Wenn ich mir den derzeitig chaotischen, in Flügelkämpfen sich aufreibenden Zustand der auf Bundesebene führungslosen Grünen und die daraus folgenden Umfragewerte in Salzburg (7%) und Kärnten (5%) ansehe, erscheint es mir reichlich verwegen, dem Johannes Rauch im Herbst eine "Grünfärbung" Vorarlbergs zuzutrauen (ein Minimum an politischer Vernunft traue ich den GsibergerInnen schon noch zu!!) - in diesem Blog wurde Ihnen einmal in einem anderen Zusammenhang eine "verzerrte Wahrnehmung der Realität" vorgeworfen, mir scheint das auch in diesem Fall partiell zutreffend!

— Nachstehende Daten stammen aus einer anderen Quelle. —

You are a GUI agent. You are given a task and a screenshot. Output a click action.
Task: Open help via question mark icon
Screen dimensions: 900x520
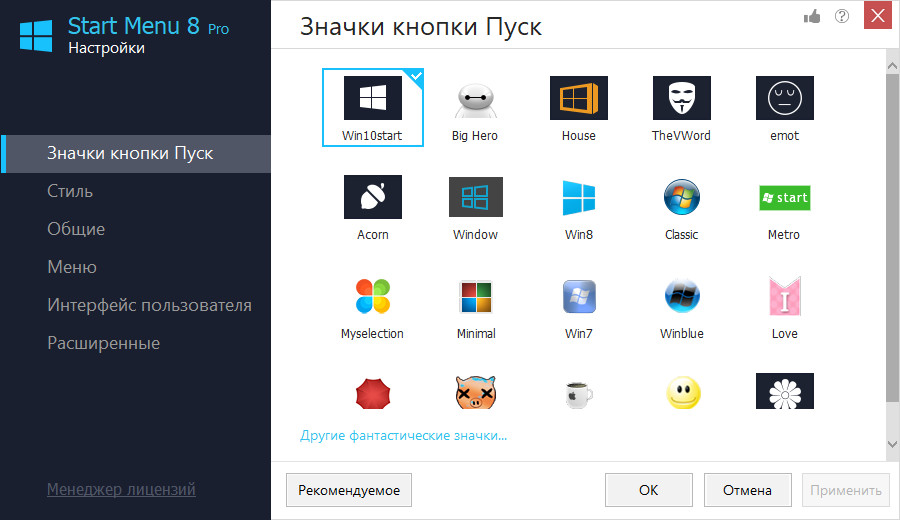click(x=842, y=16)
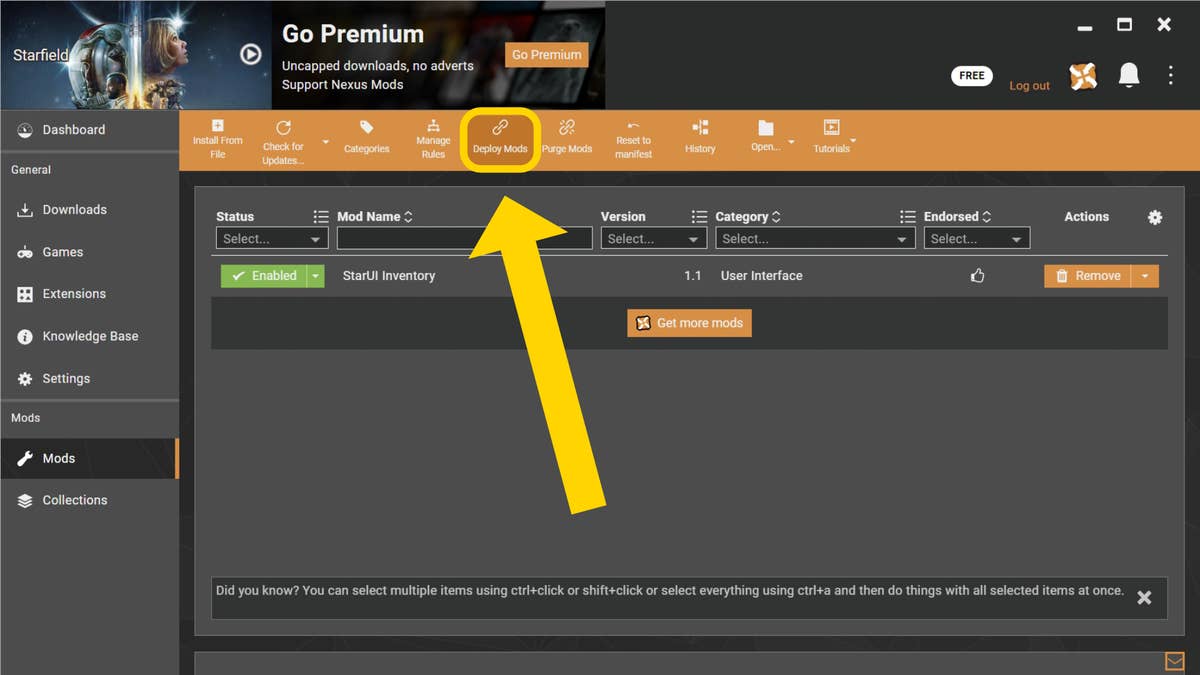This screenshot has width=1200, height=675.
Task: Dismiss the Did you know tip
Action: tap(1144, 597)
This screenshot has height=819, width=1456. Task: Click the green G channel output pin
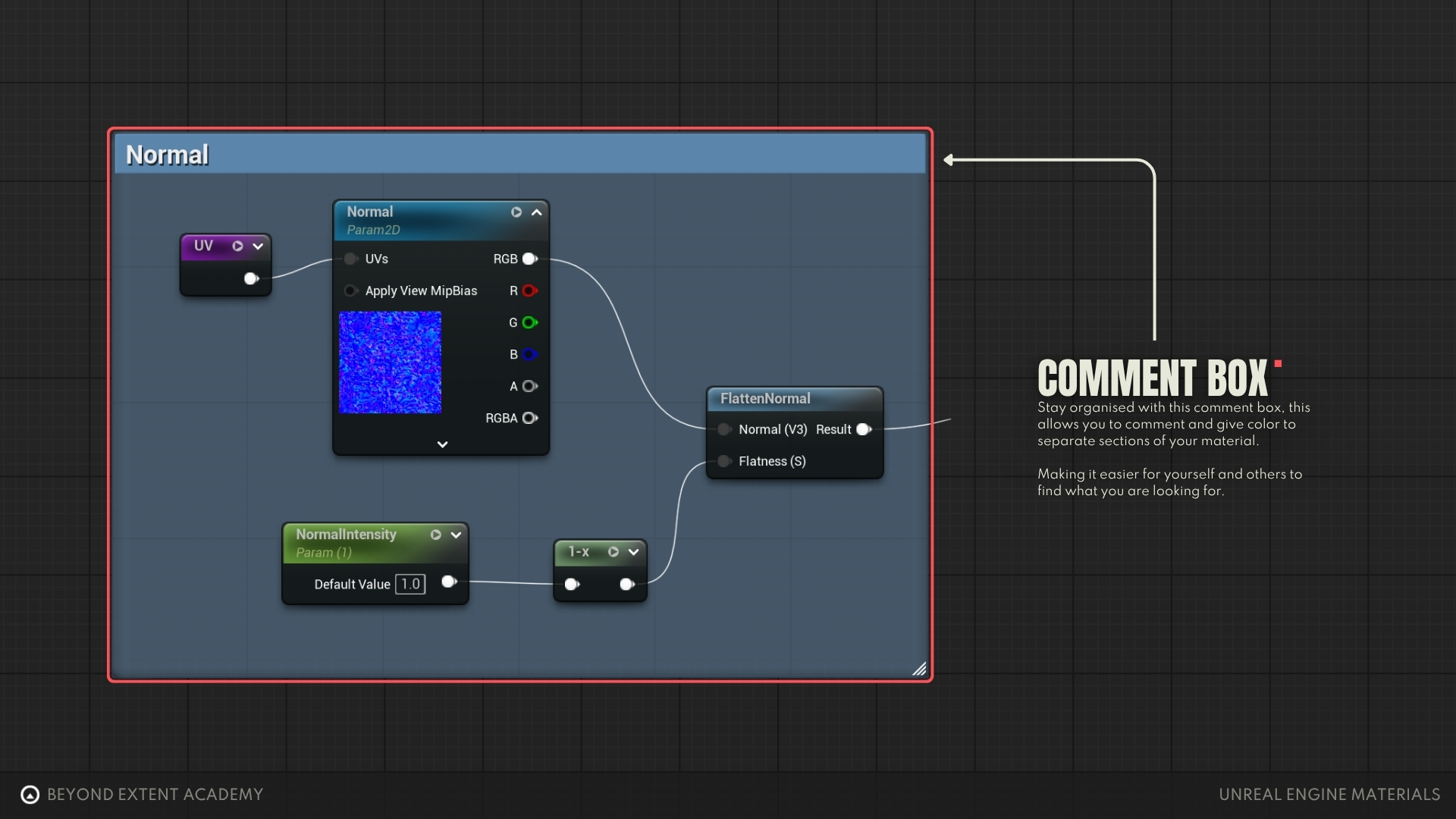click(x=530, y=323)
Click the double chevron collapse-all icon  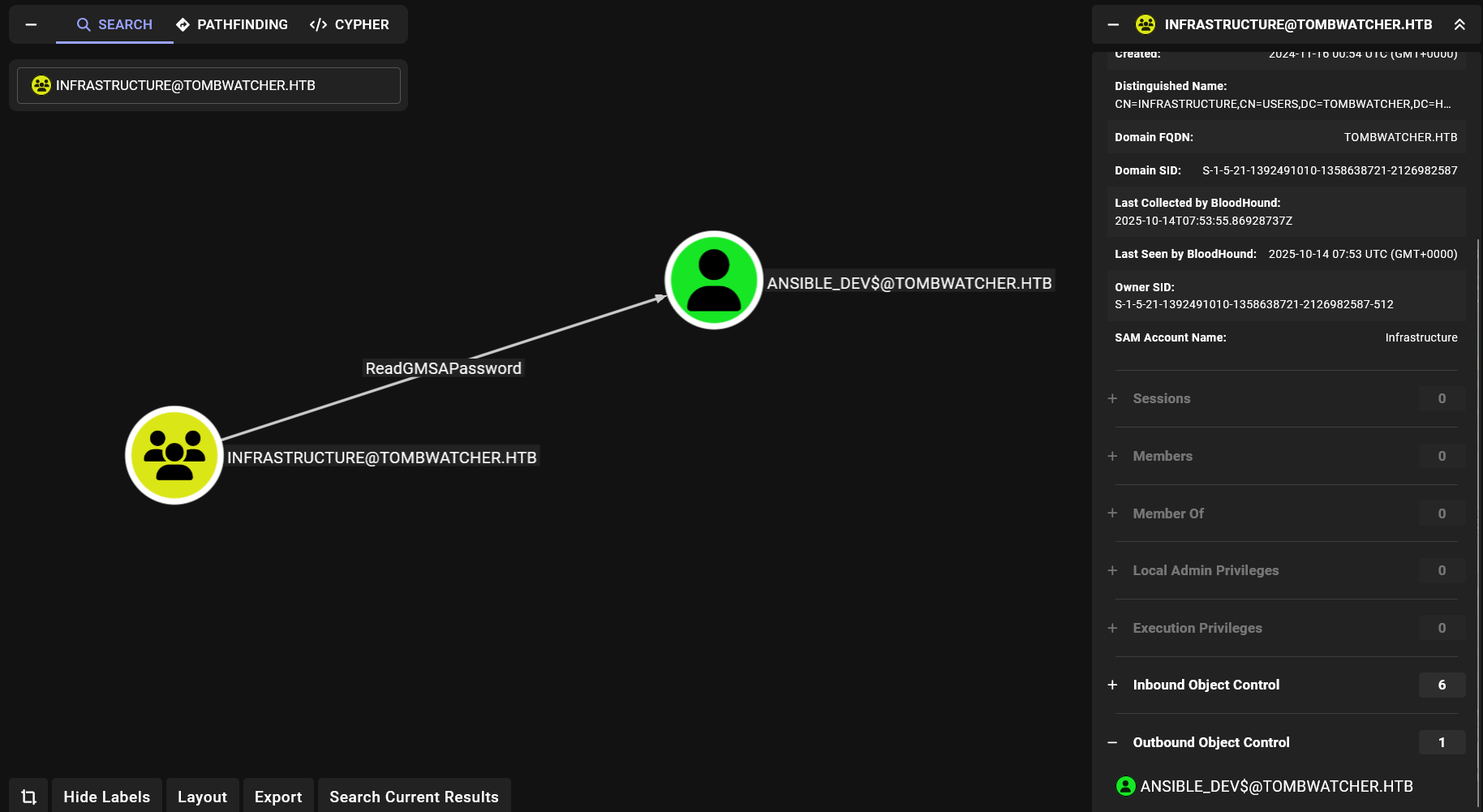(1459, 24)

harald.walser - 6. Feb, 07:09

Ich kann mich daran erinnern,

das Ergebnis war, dass wir in Vorarlberg bei den Nationalratswahlen mit 17,2% einen historischen Erfolg erzielten, das beste Bundesländer-Ergebnis hatten und sogar Wien überholt haben, in Vorarlberg sowohl SPÖ als auch FPÖ hinter uns ließen und die Nummer 2 wurden sowie gegen den Bundestrend dazugewonnen haben. Verzerrte Wahrnehmung? Optimismus und Selbstvertrauen!
Nostradamus (Gast) - 6. Feb, 15:11

!

Die 17,2% waren aber noch unter dem bieder-verkappten Prof. Van der Bellen und VOR den (gelinde gesagt) Turbulenzen, in denen sich die Grünen derzeit (und mit Sicherheit noch die nächten Monate) befinden (siehe aktuell auch den Lockl-Rücktritt).
Ich prophezeie den Grünen für die Vorarlberger Landtagswahl 9-11% und das ist dann bei weitem keine "Grünfärbung", was auch eine ziemliche Horrorvorstellung für jede(n) Bürgerliche(n) wäre, wenn ich mir das Naheverhältnis der Grünen zum Linksradikalismus vor Augen führe, Stichworte Tatblatt-Schreiber Öllinger, links-linke Wiener Grüne, militante "Tierschützer" auf grüner Bundesliste etc.
harald.walser - 6. Feb, 16:54

Danke für die großen Sorgen,

die Sie sich um die Grünen machen. Aber keine Sorgen: Die WählerInnen sind mündig genug!
ÖVPler (Gast) - 6. Feb, 19:05

Lieber Herr Dr. Walser!

Träumen Sie ruhig weiter, niemand soll und wird Sie daran hindern - die Grünfärbung der politischen Landkarte in Vorarlberg ist bei den Arbeiterkammerwahlen jedenfalls schon einmal gründlich schief gegangen ... möge das im Sinne einer weiterhin wirtschaftlich vernünftigen und ökosozialen Politik unter einer bewährten ÖVP-ABSOLUTEN auch bei den Landtagswahlen so kommen!

p.s.: Es würde Ihnen etwas mehr Bescheidenheit und Demut gut zu Gesicht stehen!
Kurt Greussing (Gast) - 6. Feb, 22:52

Wer als guter Christ und ÖVPler ...

... anderen Demut anempfiehlt, sollte vielleicht vorsorglich selbst beginnen, über die Bedeutung dieses Wortes nachzudenken - etwa im Sinne von Philipper 2:3 „... indem ihr nichts aus Streitsucht oder aus Ichsucht tut, sondern in Demut die anderen höher achtet als euch selbst.“
Armin Soyka (Gast) - 6. Feb, 23:34

Turbolenzen

Also ich bevorzuge eine Partei bei der ich merke, dass sie lebt und nicht schlaff, ideenlos und "konservativ/bewahrend um jeden Preis" ist!